Exercise
Every line below must be reproduced exactly. Copy them all.

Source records
↓↓↓
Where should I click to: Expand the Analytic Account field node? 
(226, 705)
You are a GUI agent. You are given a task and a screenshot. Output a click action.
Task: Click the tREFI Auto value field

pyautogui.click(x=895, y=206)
↑↑↑
Answer for this exercise
Where should I click to: Expand the Analytic Account field node? 
(226, 705)
You are a GUI agent. You are given a task and a screenshot. Output a click action.
Task: Click the tREFI Auto value field

pyautogui.click(x=895, y=206)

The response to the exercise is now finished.